ハッカソンのケーススタディ
「いいね!」を生んだ徹夜の開発イベント
ITから他業種へ広がるアイデア発掘の場
ソフトウェア開発の分野で「ハッカソン」という言葉が使われ始めたのは20世紀末。2000年代半ばから後半には米国の主要なIT企業やベンチャーキャピタルに普及し、新しい技術やサービスが迅速に創出・提供される場として重視されるようになりました。例えばFacebookの代名詞ともいえる「いいね!」ボタンが、同社創業時から行われている、恒例の社内ハッカソンイベントを通じて生まれたサービスであることは有名です。同社の典型的なハッカソンでは、呼び掛けに応じた参加者が午後7時ごろに一堂に会し、プログラミングを開始。10時ごろにはファストフードの夜食が提供され、翌朝6時ごろまで徹夜でプログラミングを続けるというのですから、なるほど「マラソン」の名に偽りはありません。多数の開発者が集中して短期間で一気に仕上げることから、アイデアの発掘が期待でき、開発ニーズに迅速に対応できるのがハッカソンの最大の強みです。

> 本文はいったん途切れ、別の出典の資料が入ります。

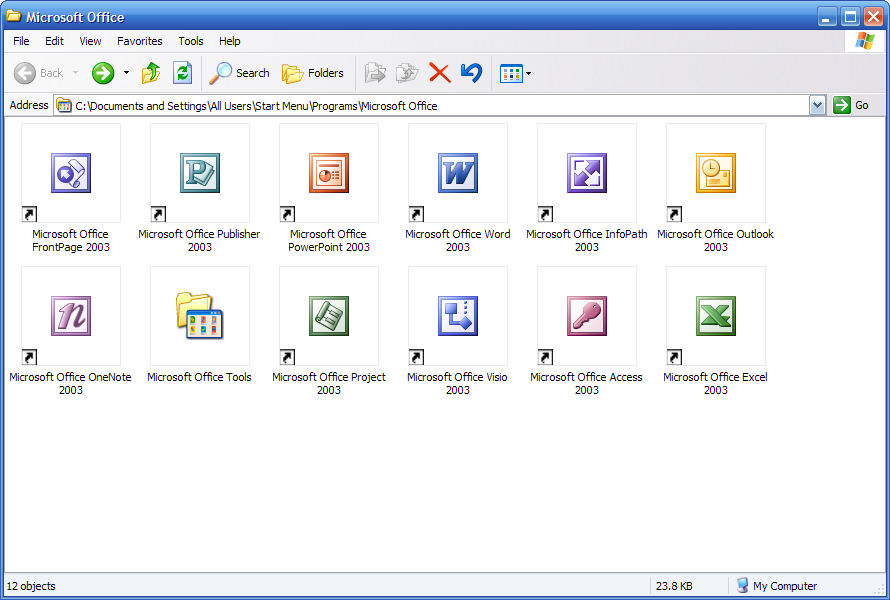Select the Microsoft Office Excel 2003 icon
The height and width of the screenshot is (600, 890).
pos(716,316)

国内でも近年、大手インターネット関連企業がいち早く開催に乗り出しました。楽天やヤフージャパン、グーグルなどが定期的に社内ハッカソンを行っているほか、社外からもオープンに参加者を募るハッカソンイベントが各地で多数催され、盛況を博しています。さらにここへきて、IT業界に限らず、さまざまな異分野にも活用事例が広がってきていて、日本独自の新しいハッカソンの展開として注目されています。
昨年10月には、パナソニックが「今までにない記憶/記録を残すプロダクト」というテーマで、「One Panasonic Hackathon」と題するイベントを開催。同年11月には、シャープが大阪市との共催で、ロボット掃除機のアプリケーションを競う「CoCreation Jam」を行い、話題を集めました。

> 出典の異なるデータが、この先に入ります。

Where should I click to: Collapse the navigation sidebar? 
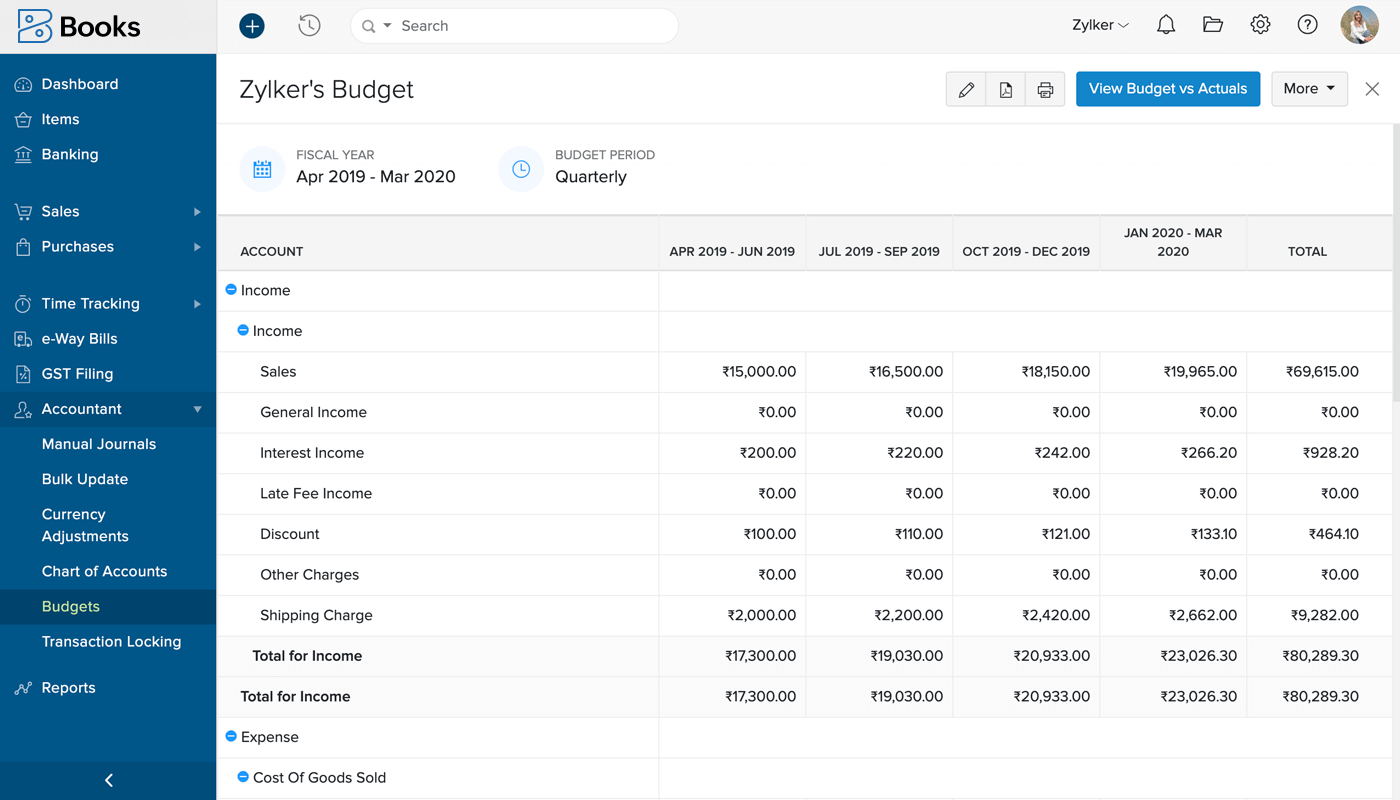tap(108, 779)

ユニークなところでは、飲料メーカーの伊藤園のアメリカ法人が今年3月に米シリコンバレーで開いた、お茶の新しい飲み方のヒントを探るハッカソンが挙げられます。テーマは「サンフランシスコで甘い飲み物を飲む人の半分を甘みのない飲み物を飲む人にする方法」で、「茶ッカソン」と名づけられました。また、ハッカソンをオープンイノベーション推進の一環と位置づける富士通やトヨタは、社内や同業者からは出てこないような斬新な発想を求めて、広く外部人材を交えたハッカソンを今年4月と9月にそれぞれ開催しています。